DATA EXTRACTS Start Marker

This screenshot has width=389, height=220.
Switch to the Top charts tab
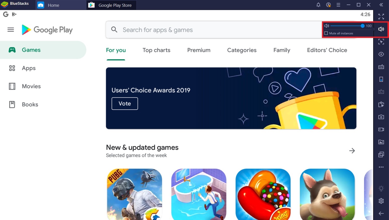156,50
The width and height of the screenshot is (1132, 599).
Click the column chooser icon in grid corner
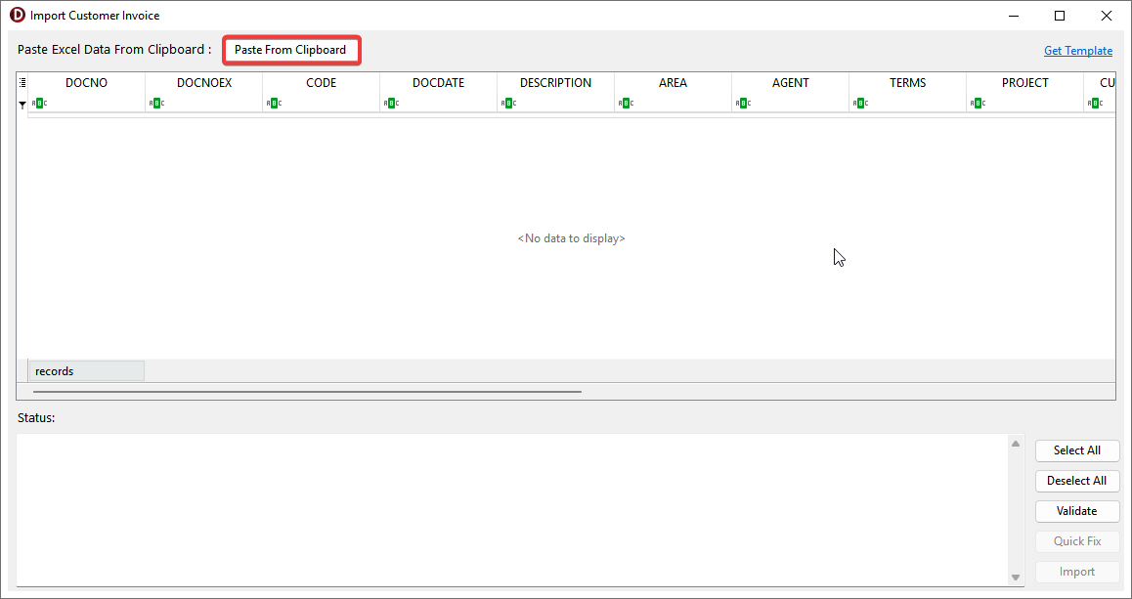[x=22, y=83]
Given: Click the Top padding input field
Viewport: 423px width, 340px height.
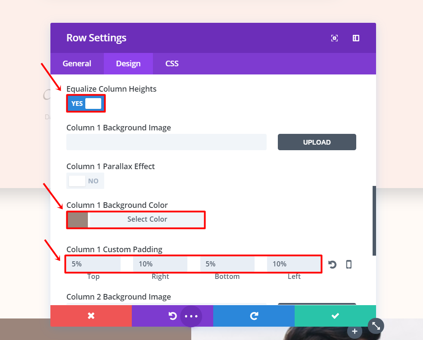Looking at the screenshot, I should pos(93,264).
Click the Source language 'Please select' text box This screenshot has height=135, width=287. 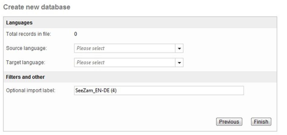(125, 49)
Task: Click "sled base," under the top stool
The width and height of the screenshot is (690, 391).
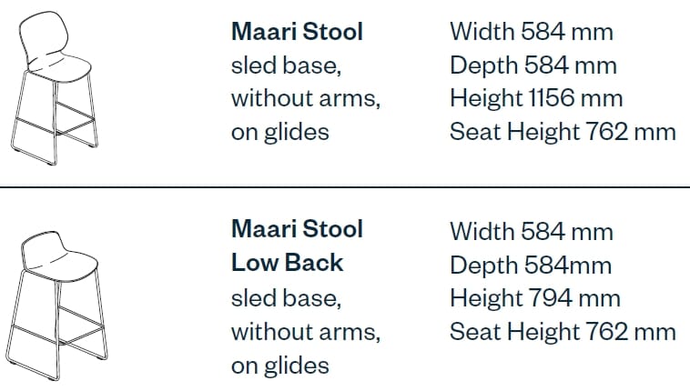Action: click(x=289, y=65)
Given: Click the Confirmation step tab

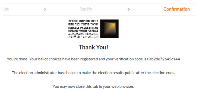Looking at the screenshot, I should [x=177, y=9].
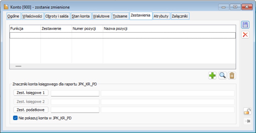The height and width of the screenshot is (133, 256).
Task: Click the window title document icon
Action: pyautogui.click(x=6, y=6)
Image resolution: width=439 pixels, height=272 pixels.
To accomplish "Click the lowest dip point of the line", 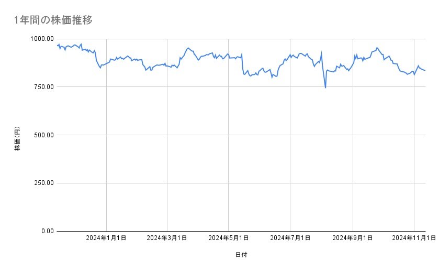I will click(325, 88).
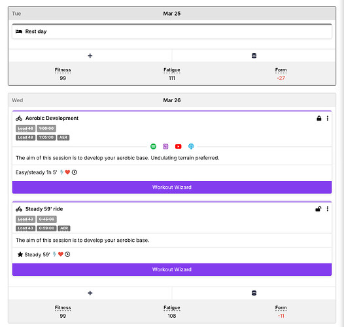Screen dimensions: 344x327
Task: Click the Form label on Mar 25
Action: pos(281,70)
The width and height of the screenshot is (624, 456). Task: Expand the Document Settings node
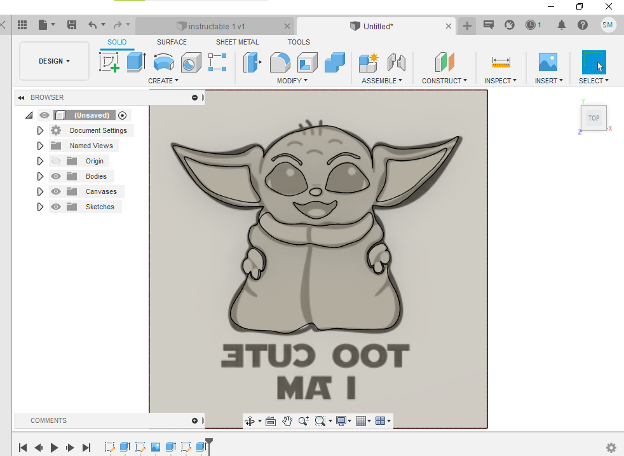40,130
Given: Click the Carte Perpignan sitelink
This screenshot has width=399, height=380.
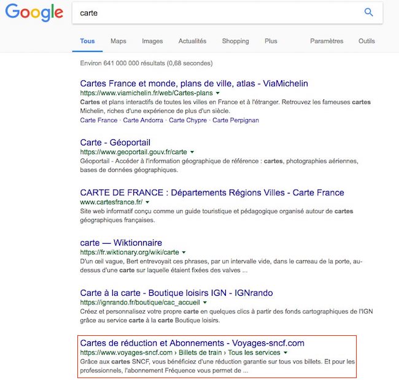Looking at the screenshot, I should coord(236,120).
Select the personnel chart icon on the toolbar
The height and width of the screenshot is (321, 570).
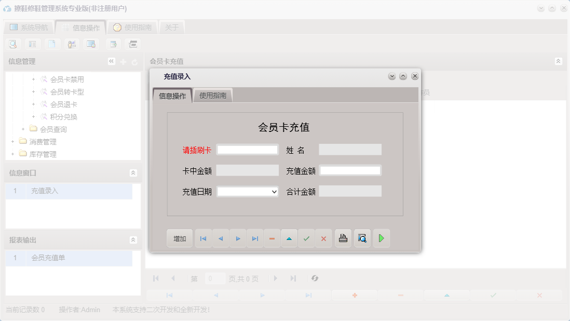point(72,44)
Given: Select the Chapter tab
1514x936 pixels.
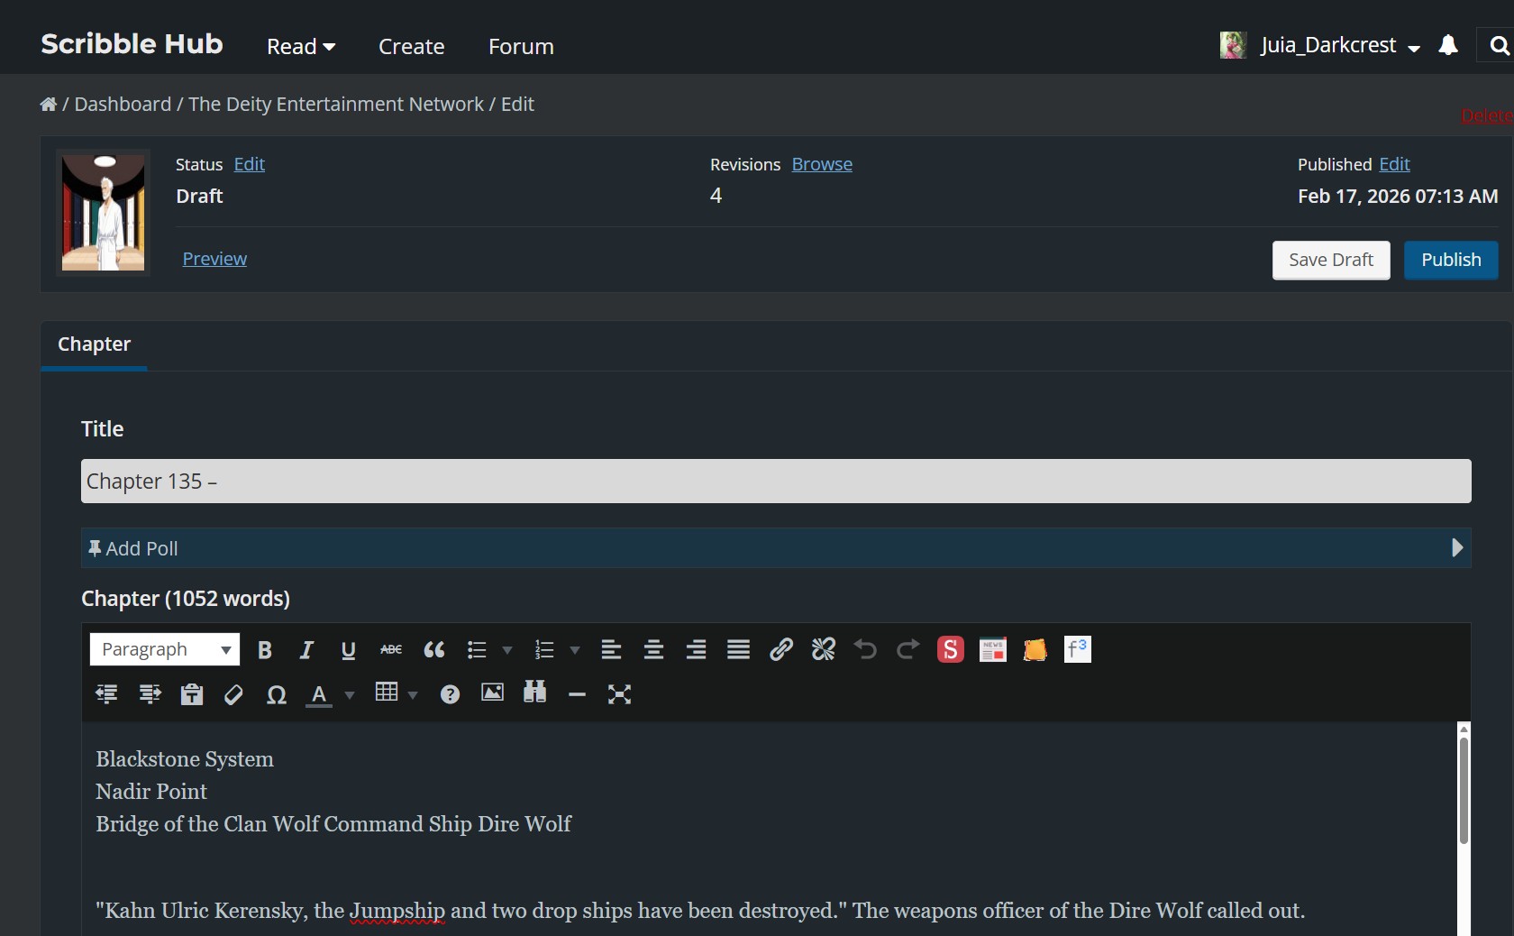Looking at the screenshot, I should tap(94, 344).
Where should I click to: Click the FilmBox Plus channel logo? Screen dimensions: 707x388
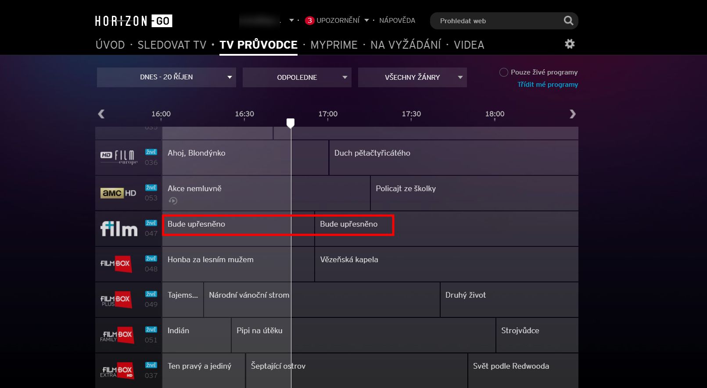point(116,299)
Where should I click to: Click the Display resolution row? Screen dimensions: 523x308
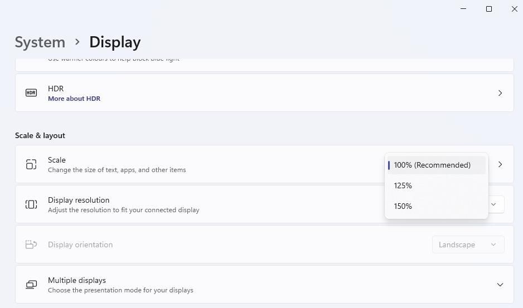(264, 204)
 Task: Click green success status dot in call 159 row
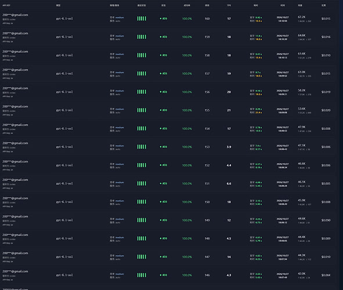tap(161, 37)
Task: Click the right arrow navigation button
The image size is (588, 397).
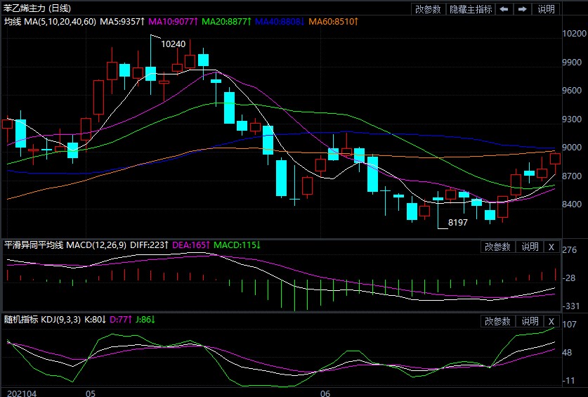Action: click(522, 9)
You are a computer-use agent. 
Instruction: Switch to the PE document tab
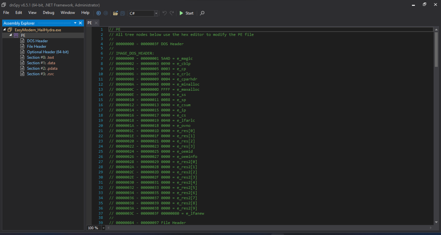90,22
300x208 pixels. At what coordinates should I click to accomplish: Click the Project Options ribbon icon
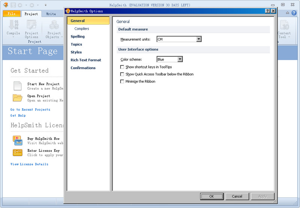pyautogui.click(x=32, y=26)
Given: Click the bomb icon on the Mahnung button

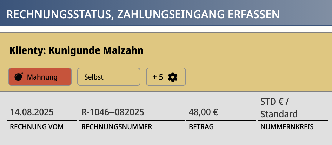Looking at the screenshot, I should point(19,77).
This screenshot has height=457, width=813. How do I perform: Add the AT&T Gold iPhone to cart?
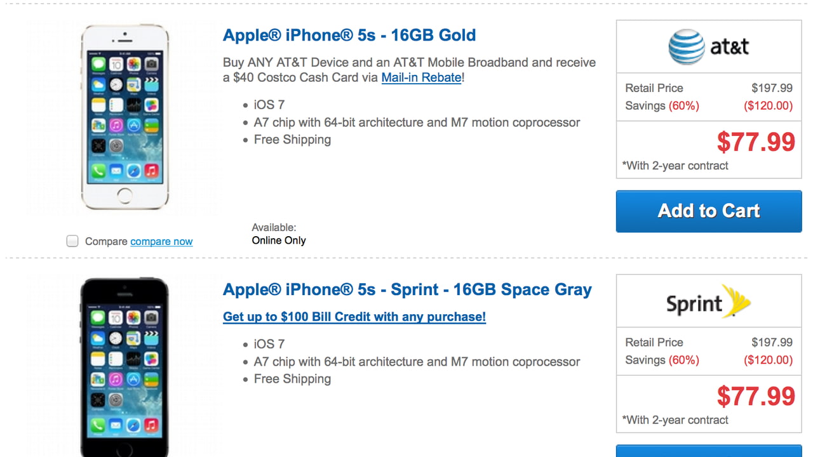coord(709,211)
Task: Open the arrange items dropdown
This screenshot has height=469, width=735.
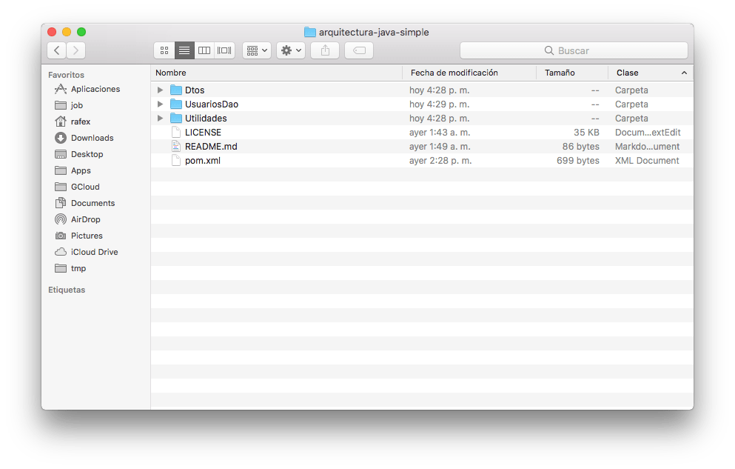Action: click(257, 50)
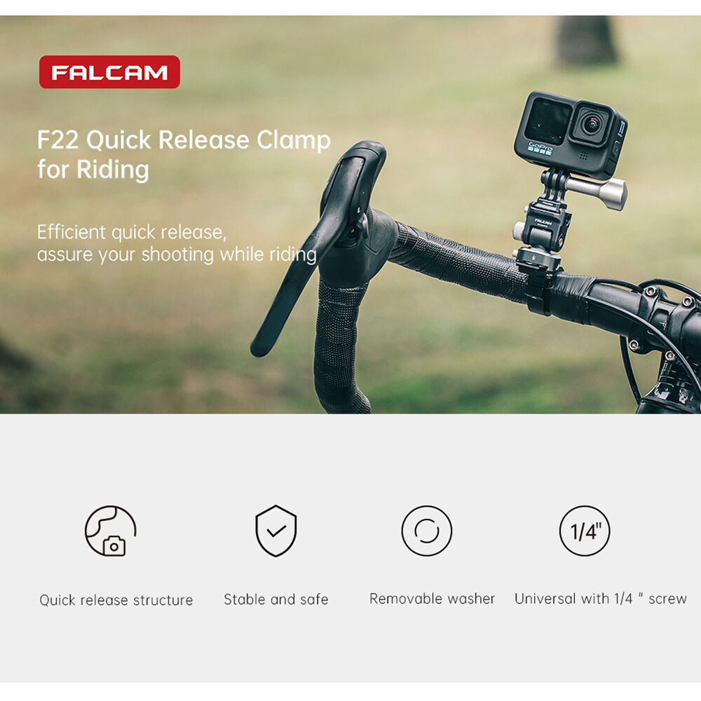Click the shield checkmark icon

(x=275, y=531)

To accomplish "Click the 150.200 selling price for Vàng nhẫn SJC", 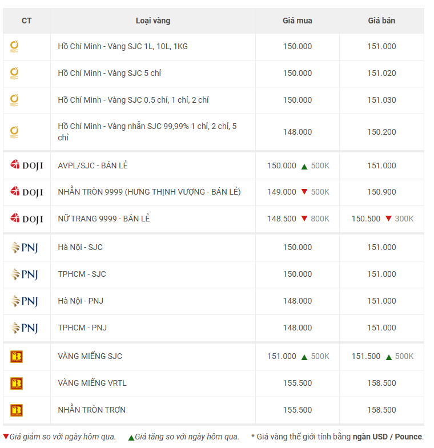I will coord(381,132).
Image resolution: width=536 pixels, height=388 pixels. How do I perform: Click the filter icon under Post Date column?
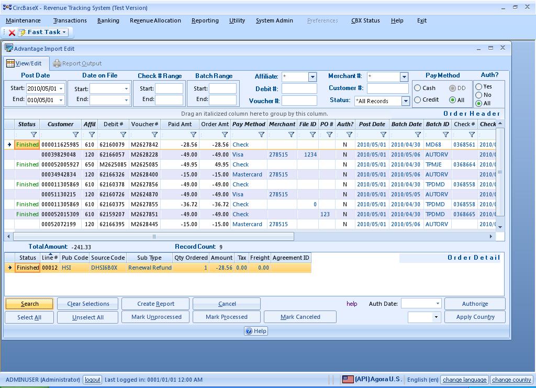point(383,135)
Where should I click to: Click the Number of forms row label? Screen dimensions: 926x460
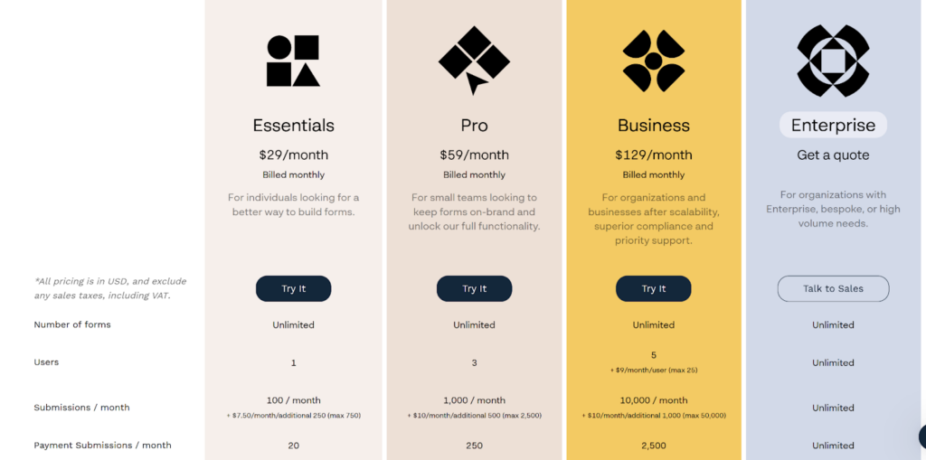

DATA EXTRACTS End Marker

Although pictures appear among the records above, none are to be output; print exactly the lines from the line containing "1514x936 pixels." through the line containing "Task: Open the arrange items dropdown".

1514x936 pixels.
Looking at the screenshot, I should tap(94, 344).
Where should I click to: Click the FilmBox Plus channel logo? Screen dimensions: 707x388
point(116,299)
Where should I click to: Click the Display resolution row? Screen dimensions: 523x308
(264, 204)
 Task: Click green success status dot in call 159 row
tap(161, 37)
Task: Click the right arrow navigation button
The image size is (588, 397).
Action: click(522, 9)
You are a computer-use agent. 
Instruction: Switch to the PE document tab
90,22
300x208 pixels. At what coordinates should I click to accomplish: Click the Project Options ribbon icon
pyautogui.click(x=32, y=26)
Given: Click the bomb icon on the Mahnung button

Looking at the screenshot, I should point(19,77).
This screenshot has height=457, width=813. How do I perform: Add the AT&T Gold iPhone to cart?
coord(709,211)
Task: Open the arrange items dropdown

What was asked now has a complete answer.